É a base da culinária mediterrânica. 

Sem dúvida. E a apalavra azeiteiro também mostra a nossa relação com o local. O azeite é o mais local possível e por acaso é uma palavra que vem do árabe e nos liga ao mundo mediterrânico de uma forma muito bonita. Mas na cabeça das pessoas o local é o provinciano. 

Por isso é que te perguntava antes sobre se a dicotomia é apenas entre o rural e o urbano, porque também há aqui uma questão de classe, um olhar elitista e condescendente sobre determinadas expressões culturais populares. 

Sim, e eu sinto que as pessoas que me chamam azeiteiro são elas próprias a relevar o quão azeiteiras são, porque não estão a perceber nada. Não estão a perceber que o azeite é um ingrediente-chave do meu trabalho, com um olhar diferente. Dá para perceber o estigma que elas própria têm. Quando elas estão a usar palavra azeite, estão a associar a música de baile a azeite. Não estão a perceber que é preciso pegar no azeite, dar-lhe qualidade e subvertê-lo. Se não o quê, vamos todos temperar salada com óleo como se faz no norte da Europa?

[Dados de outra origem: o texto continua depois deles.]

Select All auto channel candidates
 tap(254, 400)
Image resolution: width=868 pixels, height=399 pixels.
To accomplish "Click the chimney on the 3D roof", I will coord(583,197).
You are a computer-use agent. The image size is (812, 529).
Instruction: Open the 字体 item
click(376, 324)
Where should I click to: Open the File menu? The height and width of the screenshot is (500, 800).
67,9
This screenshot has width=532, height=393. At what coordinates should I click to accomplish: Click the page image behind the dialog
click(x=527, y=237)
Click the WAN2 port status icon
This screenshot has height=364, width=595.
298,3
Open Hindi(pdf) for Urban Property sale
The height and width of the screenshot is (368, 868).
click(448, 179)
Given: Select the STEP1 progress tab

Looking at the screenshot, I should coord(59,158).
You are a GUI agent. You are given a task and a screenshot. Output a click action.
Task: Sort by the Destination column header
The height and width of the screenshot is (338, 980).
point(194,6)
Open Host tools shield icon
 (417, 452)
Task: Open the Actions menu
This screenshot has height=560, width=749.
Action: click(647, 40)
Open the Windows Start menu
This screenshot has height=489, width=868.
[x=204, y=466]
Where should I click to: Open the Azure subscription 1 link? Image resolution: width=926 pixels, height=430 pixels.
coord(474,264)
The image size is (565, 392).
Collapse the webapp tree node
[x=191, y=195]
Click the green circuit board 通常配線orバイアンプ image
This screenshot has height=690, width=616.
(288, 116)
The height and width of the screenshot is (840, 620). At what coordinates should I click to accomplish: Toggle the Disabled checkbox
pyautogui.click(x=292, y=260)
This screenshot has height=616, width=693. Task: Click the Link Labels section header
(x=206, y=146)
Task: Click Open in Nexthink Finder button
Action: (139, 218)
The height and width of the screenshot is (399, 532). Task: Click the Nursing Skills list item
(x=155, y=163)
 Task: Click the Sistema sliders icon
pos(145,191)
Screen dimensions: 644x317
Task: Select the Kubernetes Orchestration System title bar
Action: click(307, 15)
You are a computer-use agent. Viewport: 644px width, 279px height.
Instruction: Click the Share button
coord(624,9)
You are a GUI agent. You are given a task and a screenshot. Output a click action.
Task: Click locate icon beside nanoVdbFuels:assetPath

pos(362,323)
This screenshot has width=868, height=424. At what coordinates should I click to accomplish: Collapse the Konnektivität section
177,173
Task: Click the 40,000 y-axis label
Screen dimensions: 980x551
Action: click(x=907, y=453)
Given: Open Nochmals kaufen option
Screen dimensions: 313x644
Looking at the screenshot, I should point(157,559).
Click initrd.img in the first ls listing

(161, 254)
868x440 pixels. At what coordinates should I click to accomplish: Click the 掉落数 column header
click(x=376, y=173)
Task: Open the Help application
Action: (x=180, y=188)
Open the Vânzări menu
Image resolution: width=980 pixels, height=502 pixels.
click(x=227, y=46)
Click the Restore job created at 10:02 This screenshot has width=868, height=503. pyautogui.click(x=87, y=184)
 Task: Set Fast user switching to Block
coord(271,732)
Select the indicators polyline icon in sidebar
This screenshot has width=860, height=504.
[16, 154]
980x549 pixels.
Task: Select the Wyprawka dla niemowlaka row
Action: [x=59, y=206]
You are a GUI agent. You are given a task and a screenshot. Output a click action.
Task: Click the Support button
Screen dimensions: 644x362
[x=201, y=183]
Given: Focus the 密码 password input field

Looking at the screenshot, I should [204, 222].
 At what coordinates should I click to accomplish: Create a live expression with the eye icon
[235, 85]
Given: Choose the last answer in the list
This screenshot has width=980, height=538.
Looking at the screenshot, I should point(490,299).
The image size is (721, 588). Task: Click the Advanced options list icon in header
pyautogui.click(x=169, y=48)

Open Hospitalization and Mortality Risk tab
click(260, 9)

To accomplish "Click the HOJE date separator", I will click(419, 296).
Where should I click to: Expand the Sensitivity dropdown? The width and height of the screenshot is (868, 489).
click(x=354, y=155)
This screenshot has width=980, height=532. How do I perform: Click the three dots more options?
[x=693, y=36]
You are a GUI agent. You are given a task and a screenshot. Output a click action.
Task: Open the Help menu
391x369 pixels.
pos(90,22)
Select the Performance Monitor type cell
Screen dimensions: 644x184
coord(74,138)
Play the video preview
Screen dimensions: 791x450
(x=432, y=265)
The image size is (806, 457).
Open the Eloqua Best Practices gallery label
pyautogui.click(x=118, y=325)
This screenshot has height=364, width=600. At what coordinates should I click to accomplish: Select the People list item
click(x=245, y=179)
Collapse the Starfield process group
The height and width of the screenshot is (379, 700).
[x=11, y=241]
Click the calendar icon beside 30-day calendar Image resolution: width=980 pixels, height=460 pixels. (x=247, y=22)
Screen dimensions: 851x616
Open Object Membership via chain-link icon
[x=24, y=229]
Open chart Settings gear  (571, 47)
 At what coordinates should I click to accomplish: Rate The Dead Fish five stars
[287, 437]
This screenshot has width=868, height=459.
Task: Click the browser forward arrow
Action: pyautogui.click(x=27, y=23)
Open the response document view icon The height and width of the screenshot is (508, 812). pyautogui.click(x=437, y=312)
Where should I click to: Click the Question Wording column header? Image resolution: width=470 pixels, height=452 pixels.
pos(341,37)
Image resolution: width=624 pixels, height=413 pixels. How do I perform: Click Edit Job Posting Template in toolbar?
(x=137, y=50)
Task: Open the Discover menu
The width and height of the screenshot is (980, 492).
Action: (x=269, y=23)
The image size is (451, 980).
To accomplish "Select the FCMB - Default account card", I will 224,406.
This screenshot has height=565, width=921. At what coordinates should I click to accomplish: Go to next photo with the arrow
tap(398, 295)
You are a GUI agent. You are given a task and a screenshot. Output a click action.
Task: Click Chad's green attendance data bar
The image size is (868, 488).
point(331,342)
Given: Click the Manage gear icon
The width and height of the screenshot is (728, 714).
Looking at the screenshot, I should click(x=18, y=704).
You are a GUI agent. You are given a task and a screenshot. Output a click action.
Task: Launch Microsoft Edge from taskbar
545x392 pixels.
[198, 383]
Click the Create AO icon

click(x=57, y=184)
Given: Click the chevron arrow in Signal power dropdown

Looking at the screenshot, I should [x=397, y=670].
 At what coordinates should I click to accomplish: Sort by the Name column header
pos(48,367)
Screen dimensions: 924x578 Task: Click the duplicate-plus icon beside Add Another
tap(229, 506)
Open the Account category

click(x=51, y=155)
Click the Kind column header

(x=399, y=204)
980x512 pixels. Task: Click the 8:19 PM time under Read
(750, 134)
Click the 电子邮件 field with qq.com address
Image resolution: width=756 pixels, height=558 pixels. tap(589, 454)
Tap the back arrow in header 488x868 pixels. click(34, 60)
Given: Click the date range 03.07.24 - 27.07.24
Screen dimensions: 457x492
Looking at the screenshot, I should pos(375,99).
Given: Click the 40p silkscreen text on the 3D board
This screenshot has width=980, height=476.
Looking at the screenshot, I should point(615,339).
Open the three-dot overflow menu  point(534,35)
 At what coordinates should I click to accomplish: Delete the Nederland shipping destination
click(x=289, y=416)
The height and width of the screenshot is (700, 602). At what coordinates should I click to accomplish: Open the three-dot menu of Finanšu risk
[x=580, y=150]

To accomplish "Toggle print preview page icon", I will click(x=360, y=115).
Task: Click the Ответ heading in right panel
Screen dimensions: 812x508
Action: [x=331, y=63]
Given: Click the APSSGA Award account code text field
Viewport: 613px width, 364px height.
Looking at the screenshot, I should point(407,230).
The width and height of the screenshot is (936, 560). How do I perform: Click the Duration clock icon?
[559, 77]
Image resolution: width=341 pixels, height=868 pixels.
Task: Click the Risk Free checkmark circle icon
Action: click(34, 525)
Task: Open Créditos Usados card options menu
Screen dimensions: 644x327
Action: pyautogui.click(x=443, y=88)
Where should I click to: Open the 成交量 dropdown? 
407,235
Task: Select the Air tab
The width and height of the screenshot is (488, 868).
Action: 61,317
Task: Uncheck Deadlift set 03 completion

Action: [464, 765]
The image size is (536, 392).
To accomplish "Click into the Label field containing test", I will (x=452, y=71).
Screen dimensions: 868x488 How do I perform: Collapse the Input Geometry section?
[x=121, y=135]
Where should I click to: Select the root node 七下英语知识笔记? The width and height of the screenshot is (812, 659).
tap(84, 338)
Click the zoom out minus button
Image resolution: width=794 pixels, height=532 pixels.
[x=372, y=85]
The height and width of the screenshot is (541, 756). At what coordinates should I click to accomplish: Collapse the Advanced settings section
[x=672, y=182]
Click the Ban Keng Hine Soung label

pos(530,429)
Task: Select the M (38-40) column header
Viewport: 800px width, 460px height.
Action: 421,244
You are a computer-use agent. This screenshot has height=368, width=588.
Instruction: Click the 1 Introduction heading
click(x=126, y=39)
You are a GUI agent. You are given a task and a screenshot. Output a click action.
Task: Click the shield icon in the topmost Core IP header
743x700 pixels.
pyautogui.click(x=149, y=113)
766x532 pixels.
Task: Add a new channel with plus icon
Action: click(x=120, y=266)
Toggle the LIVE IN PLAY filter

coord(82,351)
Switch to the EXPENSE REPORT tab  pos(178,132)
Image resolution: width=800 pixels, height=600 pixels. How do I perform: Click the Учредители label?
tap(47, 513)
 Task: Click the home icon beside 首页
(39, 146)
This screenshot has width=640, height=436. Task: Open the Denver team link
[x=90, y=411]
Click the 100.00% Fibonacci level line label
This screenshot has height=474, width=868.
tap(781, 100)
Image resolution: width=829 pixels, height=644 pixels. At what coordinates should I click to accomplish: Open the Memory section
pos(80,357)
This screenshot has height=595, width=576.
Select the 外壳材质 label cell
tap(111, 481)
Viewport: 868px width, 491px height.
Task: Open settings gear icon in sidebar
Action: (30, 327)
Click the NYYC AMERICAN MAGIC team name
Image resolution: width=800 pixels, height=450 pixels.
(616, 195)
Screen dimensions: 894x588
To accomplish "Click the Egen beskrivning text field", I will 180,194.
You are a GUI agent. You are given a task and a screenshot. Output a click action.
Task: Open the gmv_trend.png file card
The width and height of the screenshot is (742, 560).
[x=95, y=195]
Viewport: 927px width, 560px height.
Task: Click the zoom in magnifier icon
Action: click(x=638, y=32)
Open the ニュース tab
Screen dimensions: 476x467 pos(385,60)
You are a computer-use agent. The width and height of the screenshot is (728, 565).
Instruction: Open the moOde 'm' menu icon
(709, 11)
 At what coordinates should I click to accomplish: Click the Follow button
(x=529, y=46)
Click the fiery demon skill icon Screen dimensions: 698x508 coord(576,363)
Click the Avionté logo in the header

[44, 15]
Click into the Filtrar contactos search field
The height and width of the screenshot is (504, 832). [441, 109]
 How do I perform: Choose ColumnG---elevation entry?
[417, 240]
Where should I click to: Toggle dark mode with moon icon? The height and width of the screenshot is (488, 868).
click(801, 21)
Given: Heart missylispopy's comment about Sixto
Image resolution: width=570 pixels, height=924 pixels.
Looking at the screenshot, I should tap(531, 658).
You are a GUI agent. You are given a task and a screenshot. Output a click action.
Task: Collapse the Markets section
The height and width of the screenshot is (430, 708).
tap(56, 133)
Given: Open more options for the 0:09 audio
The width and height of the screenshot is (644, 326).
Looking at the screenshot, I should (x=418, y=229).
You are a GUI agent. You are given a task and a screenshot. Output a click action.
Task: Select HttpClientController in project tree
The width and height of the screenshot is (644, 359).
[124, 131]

Isso é que é bom? No final do dia tenho estado a perceber que há pessoas que não percebem realmente o gesto. Às vezes tu queres fazer coisas para juntar mundos diferentes e podes acabar por afastar esses mundos. Eu sinto que estou num momento de conflito com isso. Será que é possível juntar dois mundos ou há mesmo pessoas que nunca vão perceber nada? 

A propósito disso, tive uma grande tristeza de não teres sido nomeado nos Prémios Play na categoria de “Música Ligeira e Popular”. 

[Risos]

Criou-se um prémio específico para a “música ligeira e popular”, como quem diz que de um lado estão os artistas ligeiros e menores da cultura popular e do outro os artistas legítimos da cultura instruída. 

E também prova que o que está a ser julgado muitas vezes não são as músicas, mas as pessoas. As pessoas é que são “ligeiras”, não são as músicas que são “ligeiras”. O “Preço Certo” é claramente uma música popular e de baile, mas não entra nessa categoria. Apesar de que eu também odeio a expressão “música ligeira”…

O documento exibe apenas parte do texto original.